- Given problem
Answer these questions about the aquarium plant thread:
1. How much CO² was emptied into the high-tech tank, and over what period?
2. Which plant does ommmartin call very easy to grow from cuttings?
3. In the 2 Dec 2020 update, where was the wabi kusa placed?

╭─ Selected passage

That experience did the same for me and i'm in love with this species ever since. What i'm currently growing outdoors is offspring from this very same Echinodorus.  And i never was able to grow it back to the same size as its mother. I guess it's because of the die back during the winter period and it needs to start over, the summers are to short i guess.

All tho back then in the scape you refer to it grew extremely fast. And it was a High Tech set up with quite a lot of light and also standing next to  an east facing window. I suspect it was the extra CO² that made it grow so fast. I did empty 10 litres of CO² in this tank over a 3 year period. The day i ran out of CO² i made a low tech from this tank. And the plant slowly grew less and smaller new leaves. At one point i took away the artificial light and it withered completely away. It was my first and last Echinodorus growing this large and easy.

It might be that maturity plays a major role as well, mature and very large root system stores a lot more energy and makes a plant more resilient to survive lesser condition for a period.

Anyway, what might be of interest for you is Echinodorus is an Alismataceae family member. And we have some indigenous plant species < water-plantain - Alisma > in this family with a close resemblance to Echinodorus. I see this plant almost daily growing in a wetland next door. Can't get to it without getting wet feet, that why i never tried to grow it at home. But i guess it must be very easy. And it's almost a Echinodorus twin. I once did read that one of them even was ID't as Echinodorus but later again classified as Alisma sp.


----------



## ommmartin (26 Oct 2020)

I have a large Echinodorus Argentinensis thriving in emmersed form sticking out of one of my tanks in the corner...it does very well...
I also find ludwigia palustris to be a wonderful and very delicate plant growing out of water...the little square neo glass air is ideal...
And of course tripartita is gorgeous and very easy from cuttings.
Now I'm playing with lucky bamboos in a goldfish tank...looks amazing...like a Thai forest!...they say it's roots shouldn't be waterlogged but I don't find that a problem as long as the leaf growth is out in the air...


----------



## Sarpijk (2 Dec 2020)

Hi, thought I gave an update. The Echinodorus didn't like it on the Wabi kusa and I decided to plant it in my tank before losing all leaves.

On the wabi kusa ball I decided to add a small Maidenhair fern that comes from the one I have emersed over my 30 cm cube for over 4 years.

I also placed the wabi kusa in a cheap bowl. It seems to have adapted very well.


----------

╰─
╭─ Information supplied

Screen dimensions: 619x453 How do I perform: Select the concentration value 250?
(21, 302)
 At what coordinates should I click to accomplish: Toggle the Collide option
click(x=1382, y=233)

╰─

- Written solution
1. 10 liters over a 3-year period.
2. Tripartita.
3. In a cheap bowl.